A operação no Rustik está totalmente adaptada ao take away, a do Choco Frito um pouco menos. Abriu ambos os restaurantes no início de 2020: se as vendas de frango têm dado para manter o negócio, o investimento na ideia do choco frito pode mesmo vir a cair. “Eu diria que em três meses, se isto continuar assim, corro mesmo o risco de ter de encerrar aquilo, não digo que vá acontecer, mas esse é um risco real, um risco que aqui na Parada não corremos porque é um sítio de passagem, muito enraizado na vida do bairro, já tem oito anos e vê-se que as pessoas voltam sempre quando as medidas se aligeiram um pouco”, diz.
E há mais problemas: as linhas de ajuda não ajudam sempre, nem todos. “Para mim é muito complicado porque as ajudas aos restaurantes são consoante a faturação do último ano e eu não tenho um ano de faturação para apresentar, só abri o Choco no fim de janeiro.” A única ajuda é esta “especial” para os fins de semana que o Governo também já disponibilizou e que Nuno Mourão, se conseguir, vai acionar. No restaurante e esplanada do Jardim da Parada trabalham dez pessoas, todas com horário reduzido. “Eles foram espetaculares, todos concordaram em reduzir um pouco as horas de trabalho para não despedirmos alguém.”

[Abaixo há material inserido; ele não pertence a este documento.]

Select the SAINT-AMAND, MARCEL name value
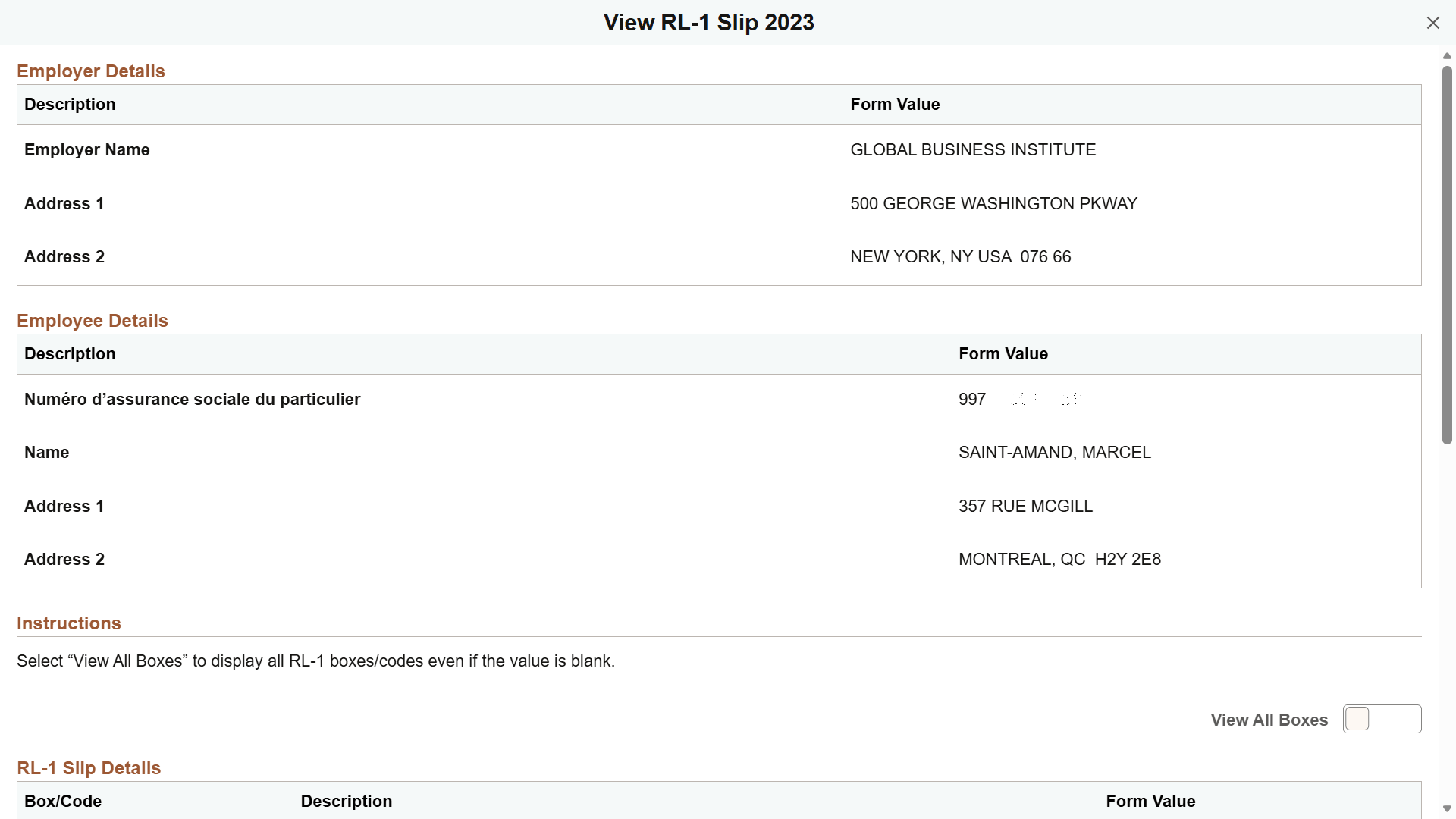This screenshot has width=1456, height=819. [x=1054, y=452]
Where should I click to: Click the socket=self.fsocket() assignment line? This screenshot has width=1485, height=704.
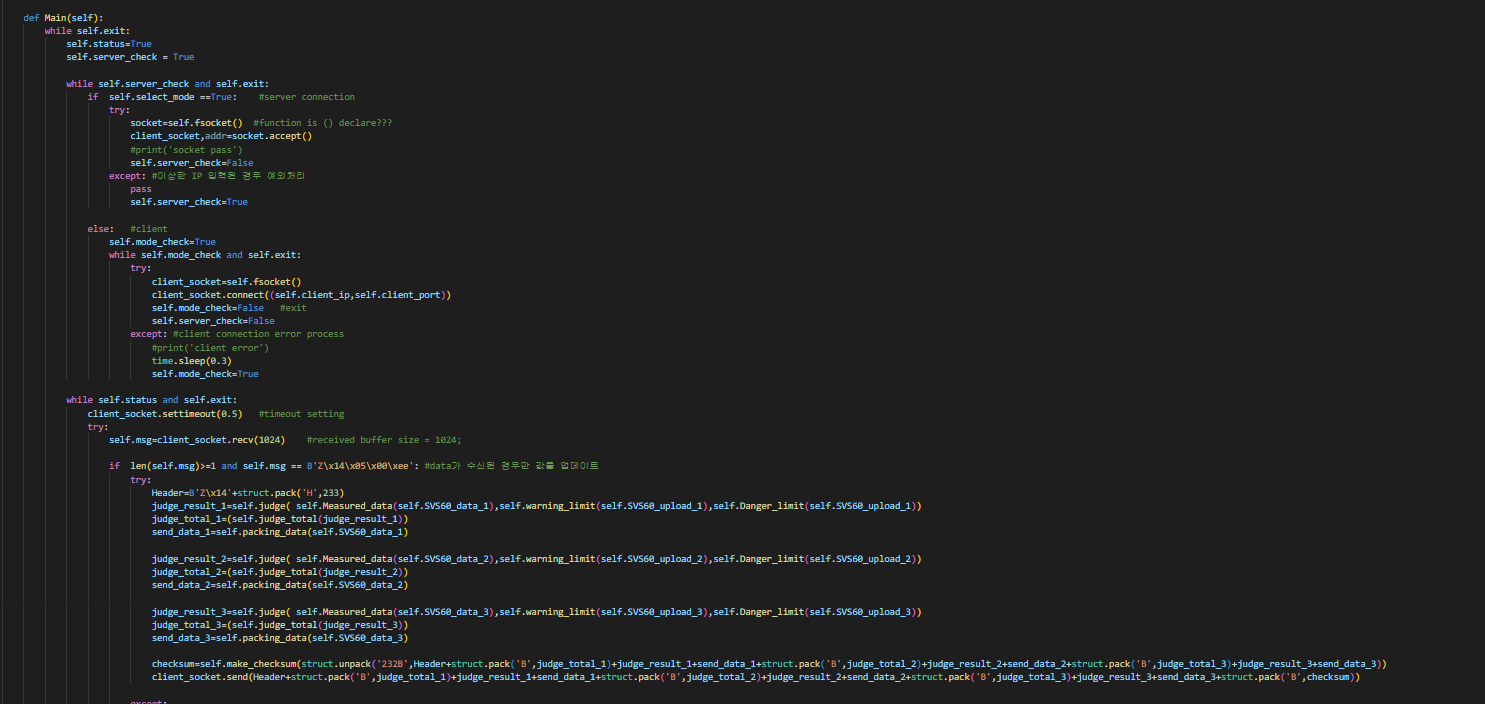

Nuno Mourão não é um dos que estão contra as medidas de travão aos contágios, não se inclui nos negacionistas da gravidade da doença mas teme que isto se torne uma bola de neve (“eu já não mando vir 20 quilos de carne”) para todos os negócios que dependem da restauração.
“As pessoas que ainda estão empregadas não gastam com a mesma liberdade porque nunca sabem se amanhã isto fecha mesmo tudo de uma vez.” É “uma sucessão de medos, medo de sair, medo de perder o trabalho, medo de investir, medo de contagiar alguém, medo que não haja camas para quem mais precisa”. Se tiver de fechar o Choco Frito tem de tentar fazer dinheiro vendendo o que lá está. “Vocês não estão a ver bem o tamanho daquela fritadeira. É enorme, industrial, quem é que me vai comprar uma coisa daquelas?”